Grundberg, Yemen ateşkesini barış için "nadir bir fırsat" olarak görüyor

Grundberg, Husilerle 3 gün süren görüşmelerinin ardından Sana Havaalanı’ndan ayrılırken basın toplantısı düzenliyor (EPA)
Grundberg, Husilerle 3 gün süren görüşmelerinin ardından Sana Havaalanı’ndan ayrılırken basın toplantısı düzenliyor (EPA)
TT

Grundberg, Yemen ateşkesini barış için "nadir bir fırsat" olarak görüyor

Grundberg, Husilerle 3 gün süren görüşmelerinin ardından Sana Havaalanı’ndan ayrılırken basın toplantısı düzenliyor (EPA)
Grundberg, Husilerle 3 gün süren görüşmelerinin ardından Sana Havaalanı’ndan ayrılırken basın toplantısı düzenliyor (EPA)

Birleşmiş Milletler (BM) Yemen Özel Temsilcisi Hans Grundberg dün (Perşembe) yaptığı açıklamada Yemen’de Ramazan ayının başından beri yürürlükte olan ateşkesin barışı tesis etmek için "nadir bir fırsat" sunduğunu söyledi.
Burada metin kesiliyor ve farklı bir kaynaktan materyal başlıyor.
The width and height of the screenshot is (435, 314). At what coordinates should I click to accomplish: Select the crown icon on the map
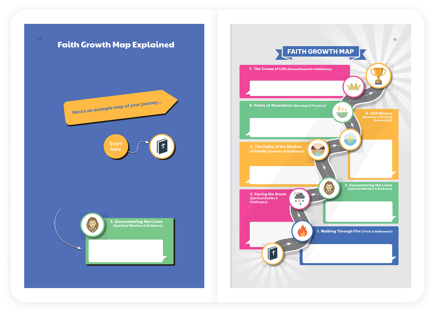353,87
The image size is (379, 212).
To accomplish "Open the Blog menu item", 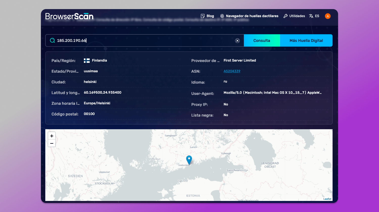I will point(210,16).
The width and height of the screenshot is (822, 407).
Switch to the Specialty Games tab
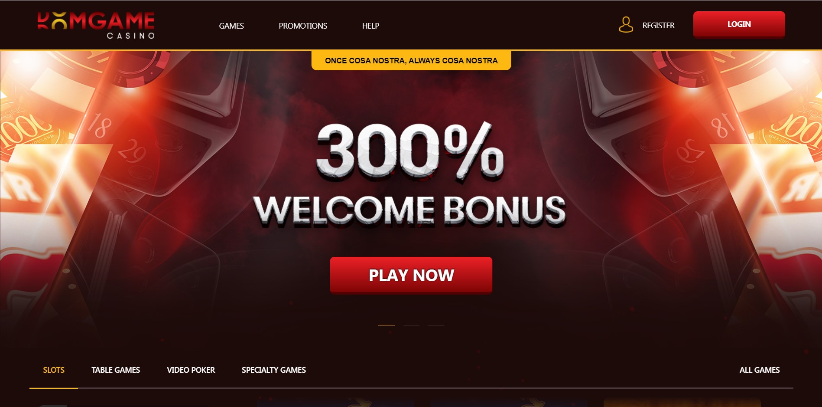coord(274,370)
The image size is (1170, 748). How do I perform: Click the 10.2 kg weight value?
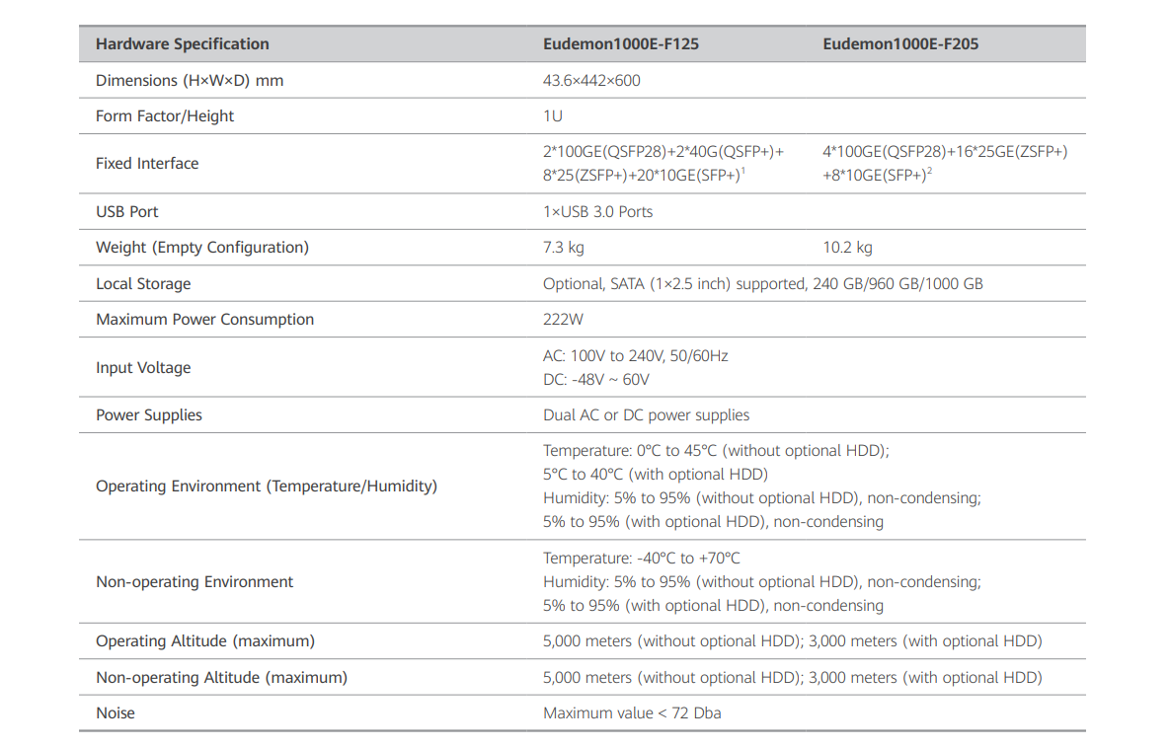[x=847, y=248]
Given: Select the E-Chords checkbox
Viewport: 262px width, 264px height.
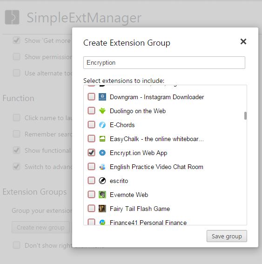Looking at the screenshot, I should pos(91,125).
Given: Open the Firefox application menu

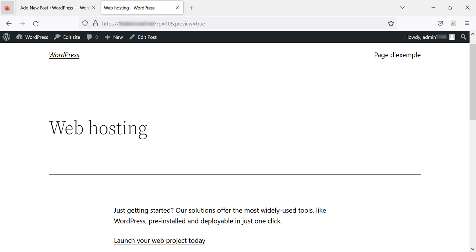Looking at the screenshot, I should click(467, 23).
BM Temsilcisi, Güvenlik Konseyi geri kalanıyla birlikte, Suudi Arabistan Krallığı ve Körfez ülkelerinin uluslararası örgütün anlaşmazlığın çözümüne yönelik arabuluculuk çabalarını desteklemek üzere son zamanlarda attıkları adımlara övgüde bulundu.
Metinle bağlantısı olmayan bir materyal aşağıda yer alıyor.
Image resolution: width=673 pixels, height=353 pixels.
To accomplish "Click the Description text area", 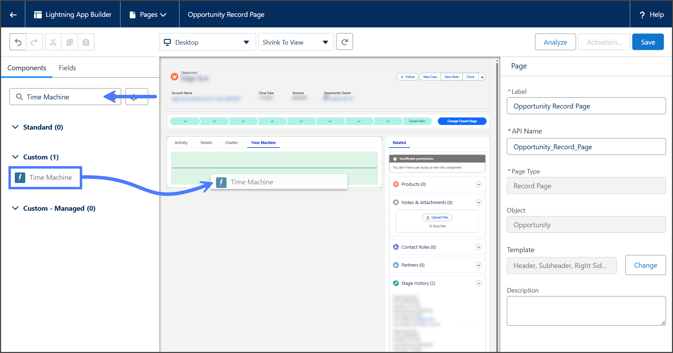I will tap(586, 310).
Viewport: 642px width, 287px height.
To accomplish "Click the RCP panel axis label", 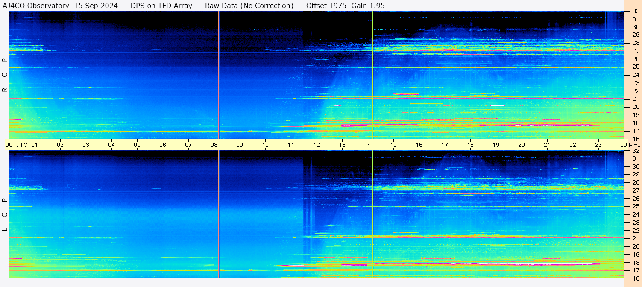I will click(x=5, y=75).
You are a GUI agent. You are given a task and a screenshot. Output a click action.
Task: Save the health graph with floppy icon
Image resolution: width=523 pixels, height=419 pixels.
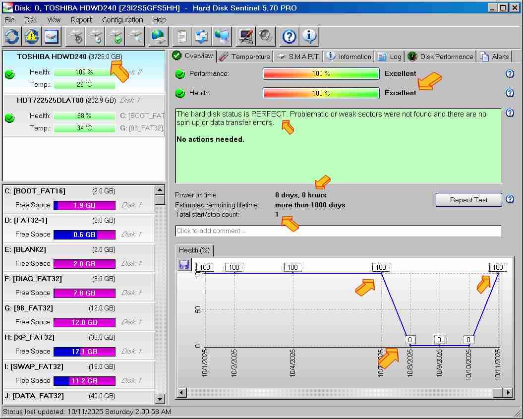tap(184, 265)
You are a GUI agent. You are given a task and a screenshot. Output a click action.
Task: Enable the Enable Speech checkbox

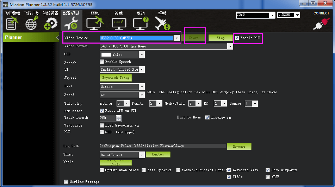102,62
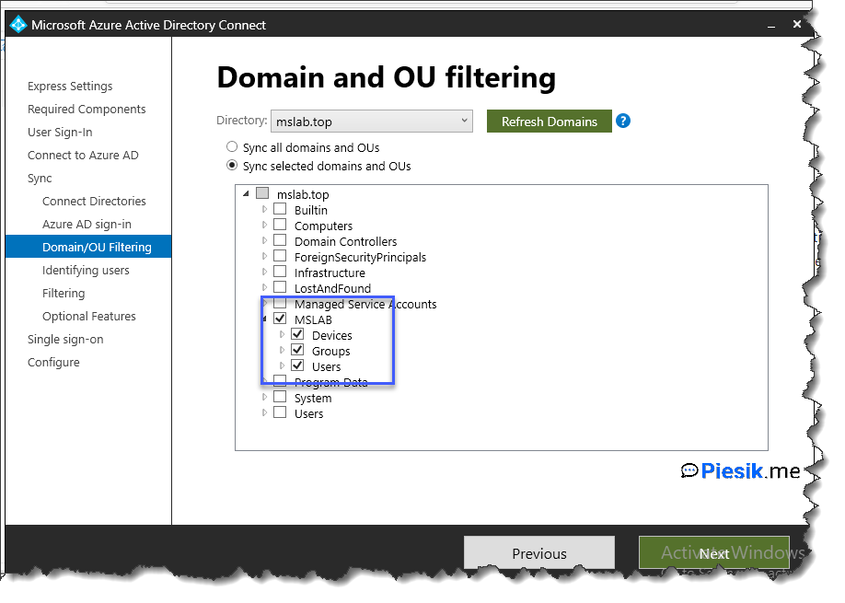Select Sync selected domains and OUs
845x603 pixels.
(x=232, y=167)
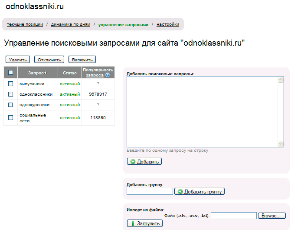The image size is (291, 230).
Task: Toggle the select-all checkbox in table header
Action: coord(11,73)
Güvenlik Konseyi toplantısında brifing veren Grundberg, Yemen'de yıllarca süren şiddetin ardından "tünelin sonunda bir ışık olduğuna" inandığını ifade etti. Yaklaşık üç aylık ikili müzakerelerin ardından Birleşmiş Milletler'in yenilenebilecek iki aylık ülke çapındaki ateşkes kararını iki tarafın da kabul ettiğini açıkladı.
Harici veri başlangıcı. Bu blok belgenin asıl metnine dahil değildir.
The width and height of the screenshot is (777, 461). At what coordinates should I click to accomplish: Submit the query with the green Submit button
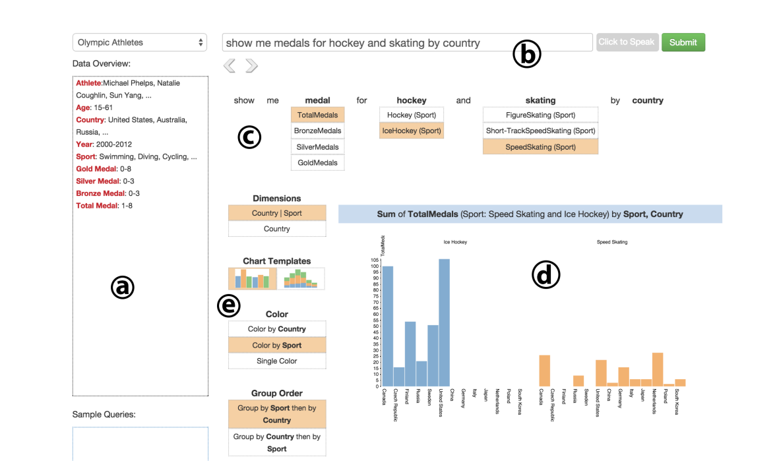coord(683,42)
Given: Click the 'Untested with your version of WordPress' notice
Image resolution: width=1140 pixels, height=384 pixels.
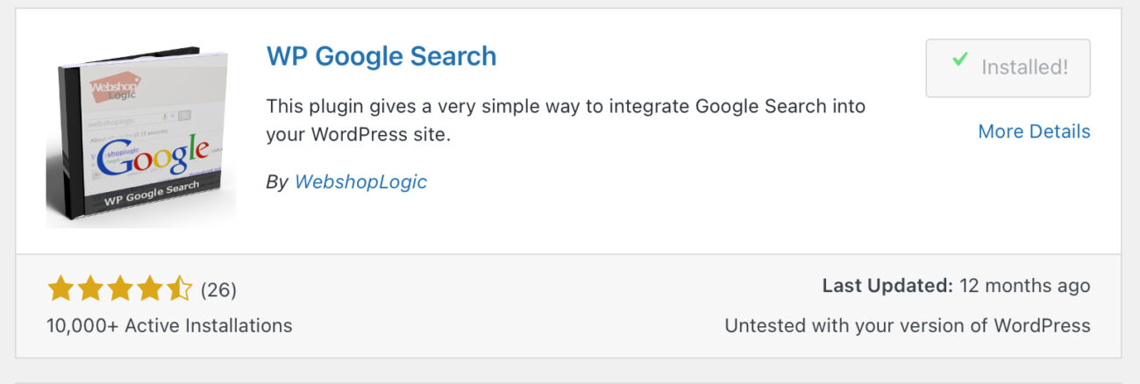Looking at the screenshot, I should point(908,326).
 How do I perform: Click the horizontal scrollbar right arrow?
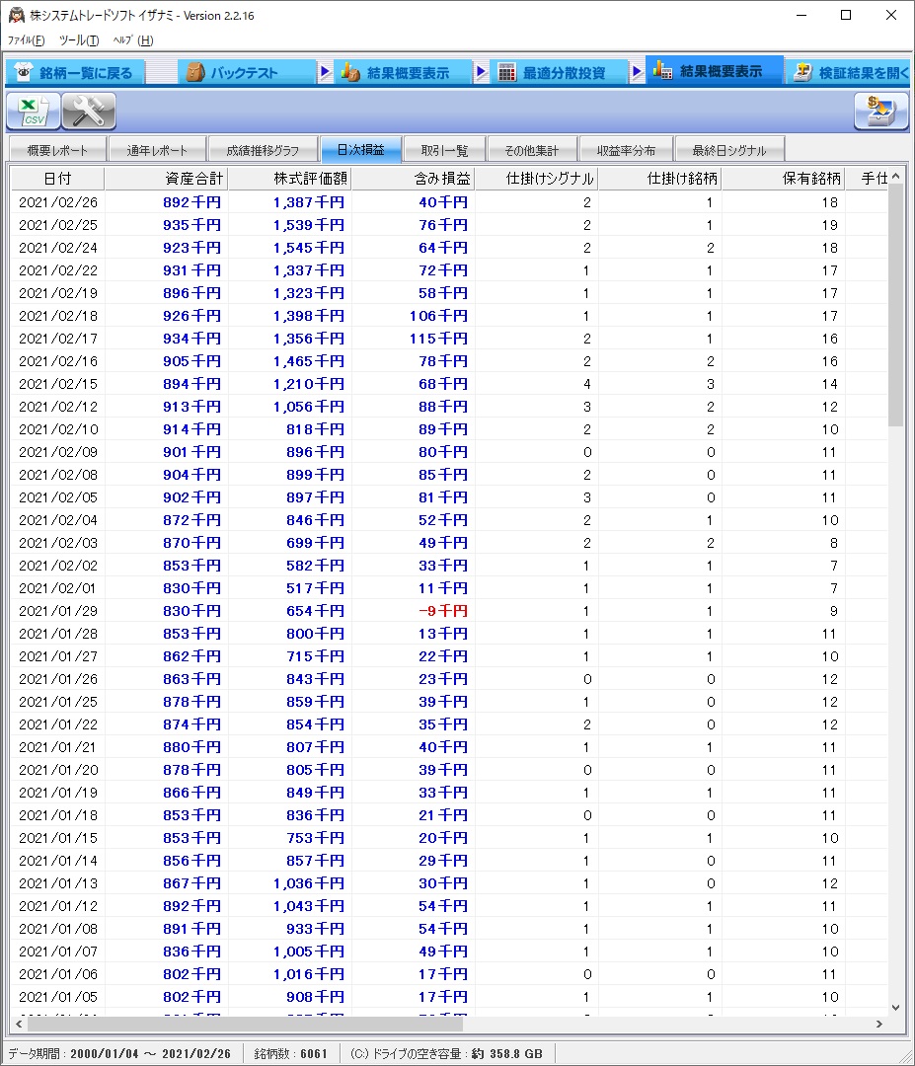point(879,1025)
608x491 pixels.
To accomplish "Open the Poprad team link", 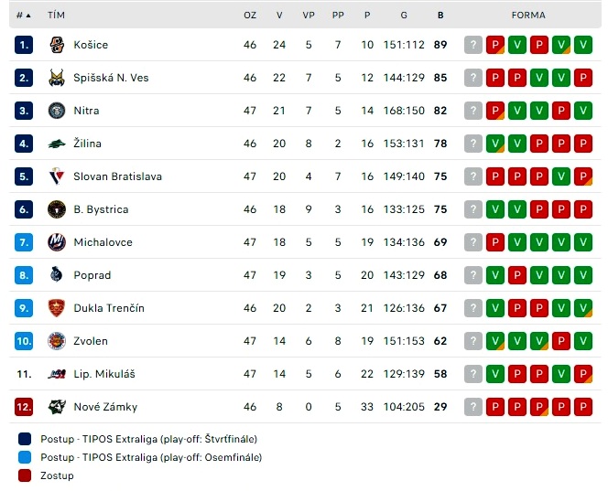I will click(92, 275).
BM Yemen Özel Temsilcisi, varılan ateşkesin, malların ve sivillerin serbest dolaşımını iyileştirmeye yönelik hükümler içerdiğini ve anlaşmanın istikrar ve barışı tesis etmek için "nadir bir fırsat sunduğunu" vurguladı. Aynı zamanda "anlaşmanın dayanıklı ve barışa yönelik bir dönüm noktası olmasını sağlamak için tarafların sürekli bağlılığının ve bölgeden ve uluslararası toplumdan geniş destek bulmasının gereğine" işaret eden Grundberg, “Ateşkesin başlamasından bu yana, "siviller arasındaki şiddet ve kayıplar önemli bir yüzdede azaldı. Hudeyde limanlarından daha fazla yakıt aktı. 2016 yılından bu yana ilk kez Sana Havalimanı'ndan ticari uçuşların gerçekleştirilmesine yönelik hazırlıklar başladı” dedi.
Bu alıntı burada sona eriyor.